C'est quand même terrible de voir à quel point les femmes tiennent à faire de leur condition difficile un problème d'homme, alors qu'en lisant entre vos lignes, on voit bien que vous voyez clairement le fondement de ce problème: l'autodétermination. Mais trop de complaisance les empêchent de dire carrément que les femmes n'y sont pas du tout contraintes.

D'un autre côté, parlant d'occidentalisation, il faut peut être que nos soeurs nous expliquent le point de départ de la sacro sainte extrême bonté occidentale envers les femmes. D'autant plus que si nous devons nous en référer à l'histoire, les droits de la femme en occident tels que nous les connaissons ce jour, n'ont même pas 40 ans.
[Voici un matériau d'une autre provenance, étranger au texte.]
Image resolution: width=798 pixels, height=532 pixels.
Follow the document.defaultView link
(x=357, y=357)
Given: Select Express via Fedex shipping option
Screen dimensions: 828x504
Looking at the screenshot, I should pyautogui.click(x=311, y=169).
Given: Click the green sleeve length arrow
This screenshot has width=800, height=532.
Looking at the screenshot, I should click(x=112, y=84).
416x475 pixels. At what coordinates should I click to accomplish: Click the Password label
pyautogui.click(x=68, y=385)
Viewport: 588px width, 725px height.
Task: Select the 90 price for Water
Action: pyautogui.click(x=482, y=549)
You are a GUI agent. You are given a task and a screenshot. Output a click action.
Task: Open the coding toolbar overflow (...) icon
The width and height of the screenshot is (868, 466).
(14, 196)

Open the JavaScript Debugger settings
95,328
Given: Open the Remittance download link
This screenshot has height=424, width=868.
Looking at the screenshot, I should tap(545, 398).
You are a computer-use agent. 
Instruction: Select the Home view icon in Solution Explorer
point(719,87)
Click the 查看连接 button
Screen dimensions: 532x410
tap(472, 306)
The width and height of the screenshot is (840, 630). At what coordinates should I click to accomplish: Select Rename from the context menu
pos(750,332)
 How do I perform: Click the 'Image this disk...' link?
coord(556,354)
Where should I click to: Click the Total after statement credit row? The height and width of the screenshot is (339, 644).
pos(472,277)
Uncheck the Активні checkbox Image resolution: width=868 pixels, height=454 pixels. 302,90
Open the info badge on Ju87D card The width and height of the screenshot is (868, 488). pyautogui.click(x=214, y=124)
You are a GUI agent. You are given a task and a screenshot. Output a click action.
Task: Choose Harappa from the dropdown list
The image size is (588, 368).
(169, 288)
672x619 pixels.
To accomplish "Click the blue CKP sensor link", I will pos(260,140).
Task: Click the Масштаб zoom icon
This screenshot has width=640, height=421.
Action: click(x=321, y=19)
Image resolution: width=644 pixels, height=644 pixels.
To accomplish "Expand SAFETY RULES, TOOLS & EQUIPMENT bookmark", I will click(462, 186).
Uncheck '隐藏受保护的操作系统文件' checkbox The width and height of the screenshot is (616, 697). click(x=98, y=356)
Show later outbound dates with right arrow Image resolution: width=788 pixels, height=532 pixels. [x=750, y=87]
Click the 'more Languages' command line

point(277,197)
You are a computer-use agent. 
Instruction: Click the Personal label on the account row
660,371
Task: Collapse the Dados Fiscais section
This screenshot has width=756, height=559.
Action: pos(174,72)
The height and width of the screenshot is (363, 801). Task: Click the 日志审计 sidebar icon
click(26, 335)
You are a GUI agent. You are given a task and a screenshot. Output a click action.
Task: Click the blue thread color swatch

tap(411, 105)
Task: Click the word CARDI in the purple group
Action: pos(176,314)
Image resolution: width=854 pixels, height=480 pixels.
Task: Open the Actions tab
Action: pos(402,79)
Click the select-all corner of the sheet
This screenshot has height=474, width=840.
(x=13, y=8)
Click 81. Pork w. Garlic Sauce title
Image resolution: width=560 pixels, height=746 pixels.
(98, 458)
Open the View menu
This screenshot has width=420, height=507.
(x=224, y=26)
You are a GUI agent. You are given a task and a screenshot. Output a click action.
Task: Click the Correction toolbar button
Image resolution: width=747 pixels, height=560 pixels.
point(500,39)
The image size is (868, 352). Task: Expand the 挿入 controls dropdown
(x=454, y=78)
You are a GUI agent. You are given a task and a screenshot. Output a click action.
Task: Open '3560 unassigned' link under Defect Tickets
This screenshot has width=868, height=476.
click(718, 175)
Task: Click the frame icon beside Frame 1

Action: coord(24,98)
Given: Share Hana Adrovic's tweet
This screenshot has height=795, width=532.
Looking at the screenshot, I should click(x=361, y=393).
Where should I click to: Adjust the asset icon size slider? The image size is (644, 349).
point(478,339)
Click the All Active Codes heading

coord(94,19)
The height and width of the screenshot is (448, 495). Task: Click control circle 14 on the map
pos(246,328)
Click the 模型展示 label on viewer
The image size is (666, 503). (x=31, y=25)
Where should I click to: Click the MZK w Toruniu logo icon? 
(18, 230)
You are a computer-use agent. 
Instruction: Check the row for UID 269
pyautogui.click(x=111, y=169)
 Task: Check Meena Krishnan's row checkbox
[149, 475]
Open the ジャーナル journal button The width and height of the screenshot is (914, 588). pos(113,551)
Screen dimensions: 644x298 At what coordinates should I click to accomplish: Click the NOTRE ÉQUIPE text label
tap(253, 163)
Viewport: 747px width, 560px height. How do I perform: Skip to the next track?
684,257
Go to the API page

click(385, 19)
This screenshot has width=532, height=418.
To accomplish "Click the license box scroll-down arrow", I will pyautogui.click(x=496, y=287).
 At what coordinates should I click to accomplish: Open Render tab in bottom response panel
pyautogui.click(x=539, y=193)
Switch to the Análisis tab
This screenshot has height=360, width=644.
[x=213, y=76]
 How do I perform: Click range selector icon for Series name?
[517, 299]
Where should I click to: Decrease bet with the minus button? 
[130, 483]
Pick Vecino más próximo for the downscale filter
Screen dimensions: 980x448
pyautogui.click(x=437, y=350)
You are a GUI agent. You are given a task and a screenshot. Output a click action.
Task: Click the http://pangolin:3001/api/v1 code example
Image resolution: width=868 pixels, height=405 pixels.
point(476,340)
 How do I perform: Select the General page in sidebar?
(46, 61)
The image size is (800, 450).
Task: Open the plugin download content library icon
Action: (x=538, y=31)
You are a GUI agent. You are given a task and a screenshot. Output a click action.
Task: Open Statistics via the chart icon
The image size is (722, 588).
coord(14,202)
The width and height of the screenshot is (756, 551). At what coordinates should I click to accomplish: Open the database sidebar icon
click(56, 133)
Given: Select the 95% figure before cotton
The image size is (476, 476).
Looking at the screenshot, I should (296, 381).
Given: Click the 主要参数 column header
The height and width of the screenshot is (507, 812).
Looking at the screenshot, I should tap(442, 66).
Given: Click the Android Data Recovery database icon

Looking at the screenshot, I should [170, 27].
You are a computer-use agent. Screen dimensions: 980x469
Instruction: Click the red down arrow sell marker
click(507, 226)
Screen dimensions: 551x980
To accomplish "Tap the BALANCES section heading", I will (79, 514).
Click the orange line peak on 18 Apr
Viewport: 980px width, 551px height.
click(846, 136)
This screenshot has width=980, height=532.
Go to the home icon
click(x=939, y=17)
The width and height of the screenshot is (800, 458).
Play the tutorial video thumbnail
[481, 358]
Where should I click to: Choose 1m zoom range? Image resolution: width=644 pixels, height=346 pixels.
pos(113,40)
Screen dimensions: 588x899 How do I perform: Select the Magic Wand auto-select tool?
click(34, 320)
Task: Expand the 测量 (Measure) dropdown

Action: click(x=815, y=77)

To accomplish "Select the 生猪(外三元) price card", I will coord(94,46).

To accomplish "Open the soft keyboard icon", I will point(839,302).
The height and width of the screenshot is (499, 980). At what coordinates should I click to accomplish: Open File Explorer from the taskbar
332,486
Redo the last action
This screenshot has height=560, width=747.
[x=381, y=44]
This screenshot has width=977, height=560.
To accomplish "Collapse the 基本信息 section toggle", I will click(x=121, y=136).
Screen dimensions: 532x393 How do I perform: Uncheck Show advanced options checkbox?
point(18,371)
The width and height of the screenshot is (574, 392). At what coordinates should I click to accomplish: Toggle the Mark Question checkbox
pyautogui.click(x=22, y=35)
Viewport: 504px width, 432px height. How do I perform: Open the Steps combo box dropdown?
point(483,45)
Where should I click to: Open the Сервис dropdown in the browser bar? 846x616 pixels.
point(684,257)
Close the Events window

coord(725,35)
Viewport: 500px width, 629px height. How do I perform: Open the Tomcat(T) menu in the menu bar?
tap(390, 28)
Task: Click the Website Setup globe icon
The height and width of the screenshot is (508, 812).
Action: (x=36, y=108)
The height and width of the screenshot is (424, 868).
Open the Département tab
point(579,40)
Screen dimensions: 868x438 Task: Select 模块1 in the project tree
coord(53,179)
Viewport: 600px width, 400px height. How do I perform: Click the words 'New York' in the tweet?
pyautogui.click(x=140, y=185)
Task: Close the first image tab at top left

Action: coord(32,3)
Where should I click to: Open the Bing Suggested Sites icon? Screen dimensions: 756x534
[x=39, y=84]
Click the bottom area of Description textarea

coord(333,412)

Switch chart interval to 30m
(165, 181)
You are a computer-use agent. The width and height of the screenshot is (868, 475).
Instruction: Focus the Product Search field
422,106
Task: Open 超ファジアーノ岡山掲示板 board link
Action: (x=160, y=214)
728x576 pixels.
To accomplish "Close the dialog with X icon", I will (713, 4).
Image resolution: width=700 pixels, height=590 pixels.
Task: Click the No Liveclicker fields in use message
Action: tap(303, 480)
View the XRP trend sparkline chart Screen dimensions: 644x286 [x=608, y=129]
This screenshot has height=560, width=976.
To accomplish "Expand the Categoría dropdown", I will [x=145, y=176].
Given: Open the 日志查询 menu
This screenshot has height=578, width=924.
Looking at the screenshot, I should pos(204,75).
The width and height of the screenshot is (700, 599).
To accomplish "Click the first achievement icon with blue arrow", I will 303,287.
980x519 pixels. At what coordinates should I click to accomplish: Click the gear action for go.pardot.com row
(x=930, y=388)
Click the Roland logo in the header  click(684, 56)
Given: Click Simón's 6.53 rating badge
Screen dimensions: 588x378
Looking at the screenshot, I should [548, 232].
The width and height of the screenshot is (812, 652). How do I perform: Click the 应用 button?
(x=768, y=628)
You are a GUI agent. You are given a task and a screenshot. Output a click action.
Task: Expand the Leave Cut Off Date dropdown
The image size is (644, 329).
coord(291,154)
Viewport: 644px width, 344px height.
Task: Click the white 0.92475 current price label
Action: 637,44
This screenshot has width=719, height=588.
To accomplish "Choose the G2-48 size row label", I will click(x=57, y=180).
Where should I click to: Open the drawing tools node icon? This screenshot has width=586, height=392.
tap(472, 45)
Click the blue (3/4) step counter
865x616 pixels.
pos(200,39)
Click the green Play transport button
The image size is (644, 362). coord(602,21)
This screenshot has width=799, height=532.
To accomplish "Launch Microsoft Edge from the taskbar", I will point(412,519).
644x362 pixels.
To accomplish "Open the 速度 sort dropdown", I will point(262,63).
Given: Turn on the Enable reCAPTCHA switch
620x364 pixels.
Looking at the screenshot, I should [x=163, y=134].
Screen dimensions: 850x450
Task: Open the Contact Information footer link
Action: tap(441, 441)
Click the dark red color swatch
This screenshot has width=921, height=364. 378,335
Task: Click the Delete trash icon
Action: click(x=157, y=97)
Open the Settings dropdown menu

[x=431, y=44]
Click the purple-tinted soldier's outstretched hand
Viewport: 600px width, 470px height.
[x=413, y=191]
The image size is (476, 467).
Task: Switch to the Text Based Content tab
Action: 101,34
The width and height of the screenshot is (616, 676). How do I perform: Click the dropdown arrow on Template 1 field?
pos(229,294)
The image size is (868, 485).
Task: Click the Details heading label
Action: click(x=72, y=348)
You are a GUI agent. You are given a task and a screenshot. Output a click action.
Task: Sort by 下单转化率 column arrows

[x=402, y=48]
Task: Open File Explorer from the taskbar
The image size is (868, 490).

Toutes les lois qui leur permettent de voter, donc d'être des citoyens à part àentirère; toutes celles qui réglementent leurs droits civils, donc de la famille, etc. sont ou des années 60, 70 ou même des années 80.

Et puis posons un oeil sur l'histoire occidentale. Avez vous seulement vu dans les documents historiques, qu'ils soient en écrits ou en images (le cinéma est le miroir de la société qui le produit), toute la détresse de le femme occidentale? Ou trouvez vous le fait que c'est chez nous que les femmes sont le plus maltraitées?

Je crois que pour apporter des solutions aux problèmes UNIVERSELS qui sont ceux des femmes, il ne faut pas les envisager dans une approche communautaire. Les comportements tels ceux que Radio Assok nous relate ici font foison en occident, comme en orient, comme en Afrique. Lisez les journaux, regardez la télé (pas les feuilletons à l'eau de rose qui font rêver plusieurs d'entre vous, bien sûr!), et voyez que les faits divers nous montre une extrême cruauté d'occidentaux dans ce domaine. Combien d'hommes chez nous ont découpé leurs femmes en morceaux pour les avoir prises en flagrant délit d'adultère? Combien de drames familiaux (massacre de toute la famille jusqu'aux enfants) avons vécu chez nous pour des questions de mésentente entre époux?

Mes soeurs, nous avons des solutions à proposer sur un problème important. Peut être parce que nous nous sommes proposé de le faire. Commençons donc par être lucide en considérant les faits dans leur réalité (je veux dire sans parti pris). Les papillons du bonheur ne butinent, malgré les apparences, que dans nos propres jardins.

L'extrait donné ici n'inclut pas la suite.